# REQUIREMENT
Copy out all of the data below word for word, leaving out the pictures.

[Start SUPPLIED MATERIAL]

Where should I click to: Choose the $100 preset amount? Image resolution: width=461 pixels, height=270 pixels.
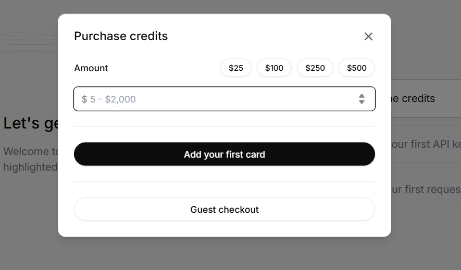274,68
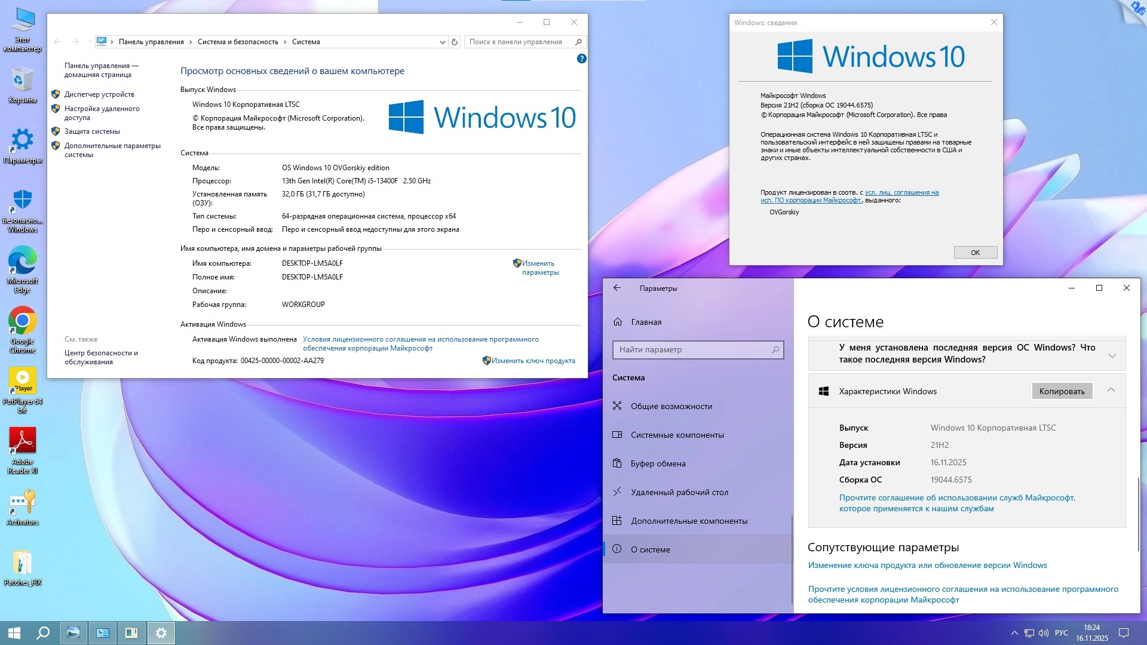
Task: Expand the latest Windows version question
Action: click(x=1112, y=355)
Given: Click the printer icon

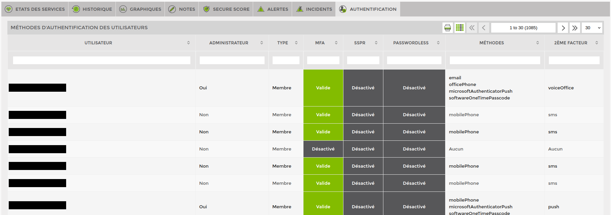Looking at the screenshot, I should (448, 28).
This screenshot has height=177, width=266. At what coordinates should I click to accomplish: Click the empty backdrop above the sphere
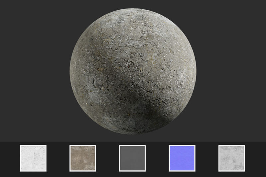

[End SUPPLIED MATERIAL]

# FINISHED TASK
Where should I click to: Choose the $100 preset amount? Image resolution: width=461 pixels, height=270 pixels.
274,68
Task: Expand the latest Windows version question
Action: click(x=1112, y=355)
Given: Click the printer icon

Looking at the screenshot, I should (448, 28).
This screenshot has height=177, width=266. At what coordinates should I click to accomplish: Click the empty backdrop above the sphere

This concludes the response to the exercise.